Ali Pon, Sang Maestro Pantun dari Kepulauan Riau

Tanjung Pinang – Bila H.B. Jassin dianggap sebagai ‘penjaga gawang’ sejarah sastra Indonesia, maka tidak salah bila Ali Pon ditasbihkan sebagai ‘penjaga rumah’ budaya pantun melayu di Indonesia.

Bukan hanya paham soal posisi pantun dalam sejarah sastra nusantara, Ali Pon juga sangat fasih mengolah pantun yang sarat makna dalam keseharian masyarakat melayu.

Dengan segala kepiawaiannya dalam hal pantun tersebut, maka tidak salah bila lembaga Asosiasi Tradisi Lisan Nasional, menganugerahkan Ali Pon sebagai Maestro Pantun di Kepulauan Riau.

“iye, waktu itu ade datang ibu dari Jakarta. Namenye, Ibu Frudensia dari Asosiasi Tradisi Lisan di Jakarta. Dia ditugaskan untuk mencari sorang maestro sastra lisan di Kepri ini,” tuturnya.

Kecakapan ayah enam anak yang lahir ini dalam berpantun memang terlihat sangat luwes saat diwawancarai wartawan ulasan.co. Hal itu terlihat jelas ketika menjawab pertanyaan yang dilontarkan wartawan, selalu diselipkan beberapa bait pantun.

“Kalau kalian datang nikan, pantunnya misalnya begini, ‘bukan batang sembarang batang, batang kenari berdaun lebat, bukan datang sembarang datang, datang kami karena ada hajad’, haa macam tu lah die,” ujar nya.

Bagi Ali Pon, menjadi seorang maestro bukan hanya soal gagah-gagahan. Menjadi mastro juga memiliki beban yang cukup berat karena harus ikut bertanggungjawab terhadap kelestarian budaya pantun di tengah masyarakat. Apalagi, tambah Ali, budaya moderen yang berkembang semakin mengikis tradisi lisan seperti pantun.

“Jadi Sastra Pantun ini tidak akan hilang dan terus berkembang selagi anak cucu kite mau melestarinkannye dan selagi orang-orang tue kite mau merespon dan tidak mau meninggalkan tradisi berpantun,” ujarnya lagi.

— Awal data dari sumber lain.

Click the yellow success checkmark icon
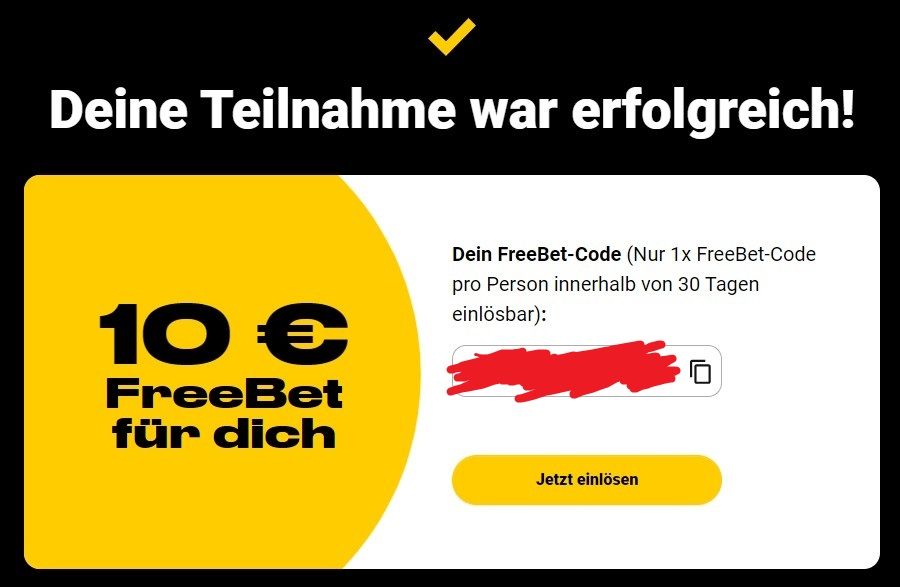This screenshot has width=900, height=587. [452, 37]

Ia menandaskan, pantun sebagai ruh sastra melayu tidak boleh hilang di dalam benak orang melayu, dan tidak boleh hilang dari anak cucu. Tidak bisa dikatakan orang melayu, kalau tidak bisa berpantun.

“Bagi masyarakat melayu, pantun harus menjadi nafas keseharian. Pantun ini tidak akan pernah hilang, sama hal nya dengan melayu. Seperti pepatah mengatakan, Takkan Melayu Hilang di Bumi, begitu juga dengan pantun. Selagi melayu ada, selagi itulah Pantun akan terus membumi,” tegas Ali Pon.

Ali Pon berharap kepada generasi muda agar tetap menjaga adat istiadat melayu, khususnya tradisi lisan pantun. “Jadi, mulailah berpantun dari sekarang. Biasakan berpantun di setiap moment, bahkan saat sedang bercanda dengan teman sekalipun,” tutupnya.

Sebagai Maestro, Ali Pon telah banyak mencetak beberapa murid yang hari ini banyak mengisi acara-acara di wilayah Kota Tanjungpinang. Selain acara seremonial, Ali Pon dan para muridnya juga ikut dalam berbagai festival pantun di nusantara.
Bahkan beberapa muridnya, seperti Tamrin Dahlan, Rendra, Alnaziran atau yang di kenal Hang Kata, berhasil mendapat Rekor Muri membacakan pantun secara maraton selama sepuluh jam lebih sepuluh menit.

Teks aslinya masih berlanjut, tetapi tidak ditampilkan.